Sadece tüketerek değil, üreterek de tatil yapabiliriz

Tüketerek değil üreterek tatil yapma tercihinde olanların sayısı her geçen gün artıyor. Özellikle gastronomi için seyahat eden turistlerin katma değer yaratarak tatil yapma isteği “Agro Turizm” ile karşılık buluyor.

Tüketerek değil üreterek tatil yapma tercihinde olanların sayısı her geçen gün artıyor.
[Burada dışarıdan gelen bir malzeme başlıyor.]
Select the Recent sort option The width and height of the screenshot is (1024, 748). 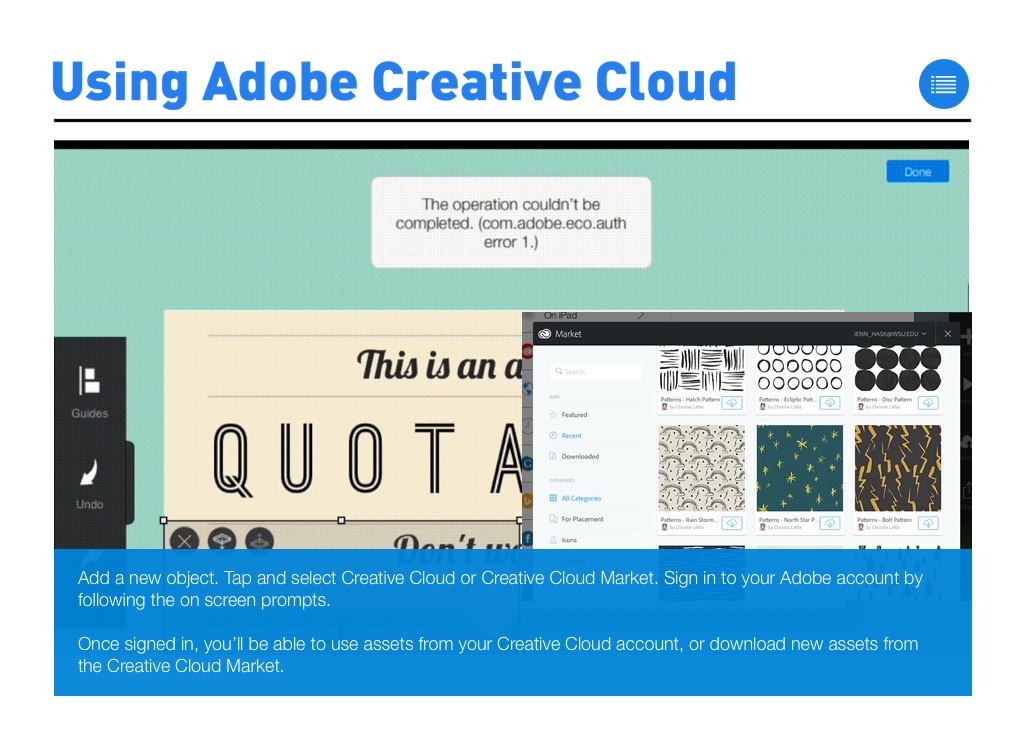[571, 435]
Özellikle gastronomi için seyahat eden turistlerin katma değer yaratarak tatil yapma isteği “Agro Turizm” ile karşılık buluyor.

Agro turizm tarım kaynaklı bir turizm çeşidi.

Deniz kum, güneş ve kültür turizminden keyif almayarak alternatif arayışına giren turistlerin beklentilerini karşılamak için ortaya çıktığını söyleyebiliriz.

Katma değerli seyahat yapmak isteyen turistler hayatımıza gastronomi gibi alternatif turizm çeşitlerini sokmuştu.

Sonrasında ekonomik, ekolojik, coğrafi ve gastronomi ortamlarını görebilmek, deneyimlemek isteyenler ise “Agro Turizm” yapılabileceğini bizlere gösterdi.

Aslında bu turizm modeli için sahip olduğumuz toprağın değerini anlamamıza yarayan, sadece tüketerek değil üreterek de tatil yapabileceğimiz alternatif bir turizm çeşidi olduğunu söylemek yanlış olmayacaktır.

Agro Turizmin ülkemizde daha yeni yeni yapılmaya başlandığını, hatta turizm gündemimize son 3-5 yılda girdiğini söyleyebiliriz.

Ama ilginin her geçen gün arttığı da bir gerçek.

Çünkü artık insanlar dünyayı her geçen gün daha fazla tükettiklerinin bilincindeler ve daha yaşanabilir bir dünya istiyorlar.

İnsanların sürdürülebilirlik bilinci arttıkça, seyahat ederken tüketmek yerine üretmek arzusunda olanların sayısı da artış gösteriyor.

UYGULAMADA FARKLI MODELLER VAR

Agro Turizmi ülkemizde ve dünyada turistlerin ilgi ve yetkinliklerine göre turizme uygun olan çiftliklerde farklı şekillerde uygulanıyor.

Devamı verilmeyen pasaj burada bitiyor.